Hybrid Printing Wrinkle-Free High-Resolution Circuits on Freeform Surfaces Via Adaptive Deformation of a Self-Supporting Mesh.

Abstract

Conformal circuits on 3D freeform surfaces are of great significance as fundamental components in curved optoelectronic displays, aircraft smart skins, and soft robotics. However, existing methods face significant challenges when producing conformal high-resolution circuits on large curvature and inner curved surfaces. Herein, a novel hybrid printing strategy is introduced that fabricates wrinkle-free high-resolution circuits on freeform surfaces using adaptive deformation of self-supporting mesh.

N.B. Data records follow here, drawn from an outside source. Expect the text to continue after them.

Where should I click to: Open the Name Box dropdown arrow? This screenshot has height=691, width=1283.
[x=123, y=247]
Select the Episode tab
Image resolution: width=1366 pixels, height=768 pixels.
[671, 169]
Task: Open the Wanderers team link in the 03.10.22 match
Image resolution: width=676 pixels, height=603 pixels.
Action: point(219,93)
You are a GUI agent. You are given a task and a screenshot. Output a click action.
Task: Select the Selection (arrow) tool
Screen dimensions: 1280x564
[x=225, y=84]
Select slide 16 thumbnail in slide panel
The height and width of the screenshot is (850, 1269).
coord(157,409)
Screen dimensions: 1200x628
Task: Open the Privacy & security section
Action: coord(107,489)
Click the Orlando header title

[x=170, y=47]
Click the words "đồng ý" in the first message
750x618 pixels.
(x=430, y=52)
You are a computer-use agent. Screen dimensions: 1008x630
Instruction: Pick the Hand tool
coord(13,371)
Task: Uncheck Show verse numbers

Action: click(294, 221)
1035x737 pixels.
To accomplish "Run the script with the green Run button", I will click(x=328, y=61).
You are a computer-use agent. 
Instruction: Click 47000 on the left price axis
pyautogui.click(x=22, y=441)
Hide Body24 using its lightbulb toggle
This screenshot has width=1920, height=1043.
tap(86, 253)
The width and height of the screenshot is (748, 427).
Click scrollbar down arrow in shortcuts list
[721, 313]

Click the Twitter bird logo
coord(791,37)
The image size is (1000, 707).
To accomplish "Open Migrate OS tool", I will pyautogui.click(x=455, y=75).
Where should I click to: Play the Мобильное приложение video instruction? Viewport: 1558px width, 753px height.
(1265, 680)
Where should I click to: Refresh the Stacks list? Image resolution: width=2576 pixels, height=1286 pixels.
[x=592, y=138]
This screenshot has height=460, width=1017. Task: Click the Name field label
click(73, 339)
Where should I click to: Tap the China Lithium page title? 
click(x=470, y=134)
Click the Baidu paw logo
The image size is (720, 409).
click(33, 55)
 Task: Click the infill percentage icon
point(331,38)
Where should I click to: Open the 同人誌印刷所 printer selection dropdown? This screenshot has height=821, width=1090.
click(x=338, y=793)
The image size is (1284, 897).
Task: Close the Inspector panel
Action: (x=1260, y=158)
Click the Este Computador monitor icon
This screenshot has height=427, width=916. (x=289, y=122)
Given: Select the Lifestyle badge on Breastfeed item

High-resolution self-supporting mesh is fabricated using electric field-driven jetting 3D printing, which exhibits a degree of malleability in water to maintain structural integrity. Leveraging gravity and water flow, the self-supporting mesh conforms to curved surfaces and undergoes adaptive deformation, minimizing wrinkles during transfer printing onto non-developable curved surfaces. This ensures wrinkle-free formation in critical regions and enables conformal high-resolution circuits fabrication on arbitrary outer and inner curved surfaces. The theoretical calculations establish a foundation for the transfer printing process by determining stretch energy, bending energy, and adhesion energy between the self-supporting mesh and the surface. Finally, innovative applications such as an inner curved heated defogging camera and a transparent microstrip antenna on a curved surface demonstrate the feasibility of this manufacturing strategy.